Brief
The records below are to be restated word for word, with every picture left out.

Data shown
···
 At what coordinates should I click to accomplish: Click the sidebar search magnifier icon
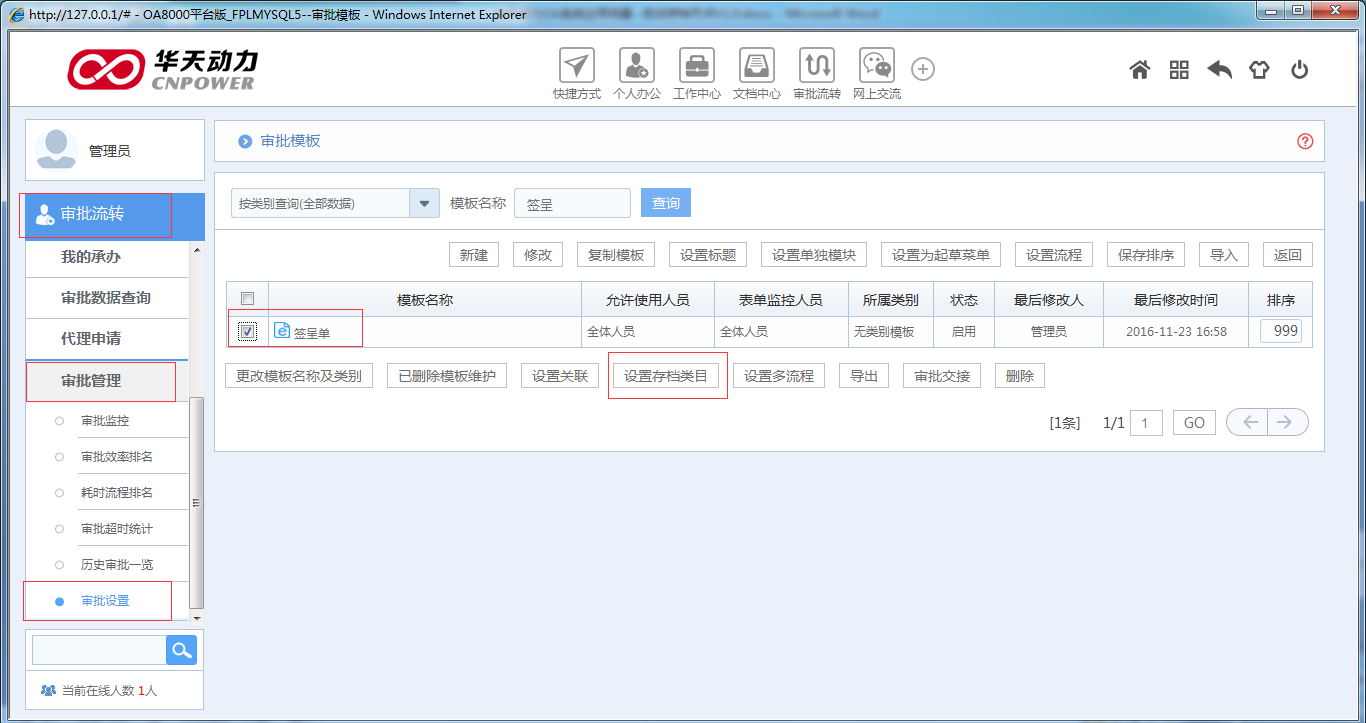point(181,650)
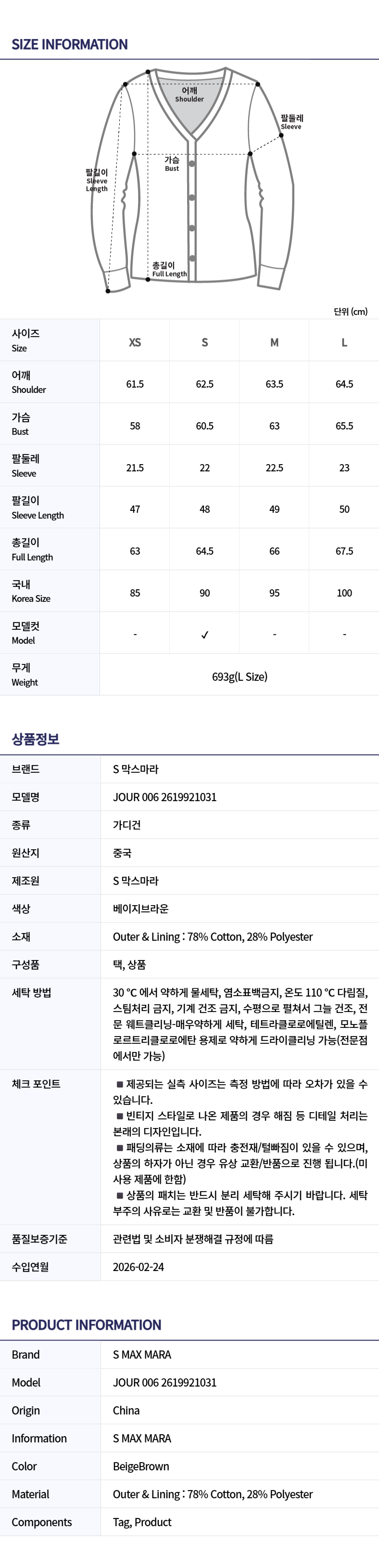Click the Korea Size value 100
The width and height of the screenshot is (379, 1568).
tap(344, 593)
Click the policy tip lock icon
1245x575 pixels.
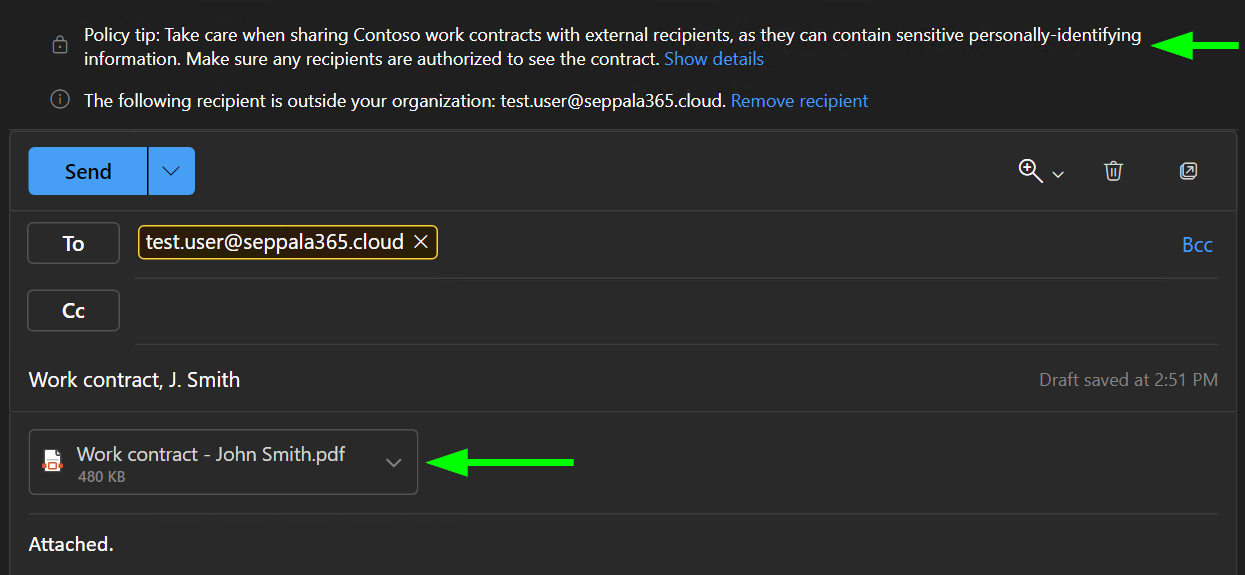(x=59, y=45)
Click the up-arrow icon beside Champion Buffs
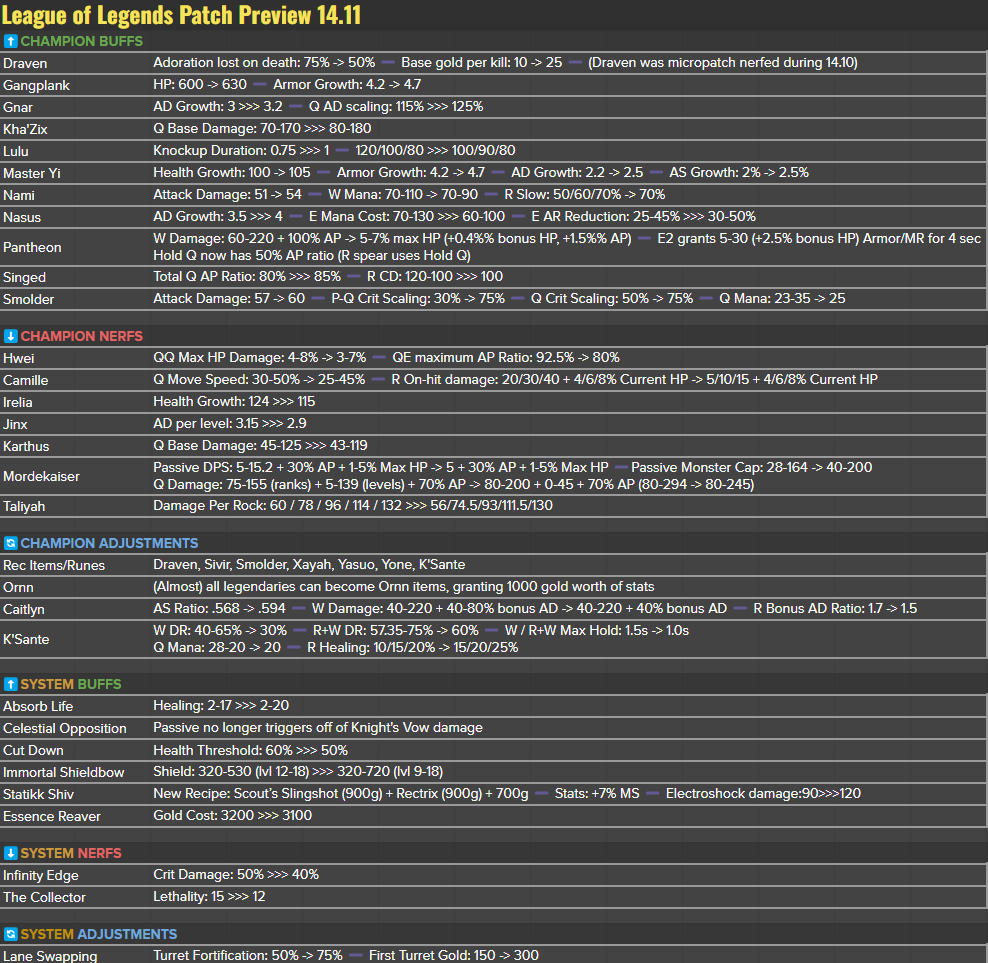This screenshot has width=988, height=963. point(10,41)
···
Expected answer
 At what coordinates should I click to accomplish: Click the sidebar search magnifier icon
point(181,650)
Click the Korea Size value 100
The width and height of the screenshot is (379, 1568).
tap(344, 593)
Click the policy tip lock icon
1245x575 pixels.
(x=59, y=45)
Click the up-arrow icon beside Champion Buffs
This screenshot has width=988, height=963. point(10,41)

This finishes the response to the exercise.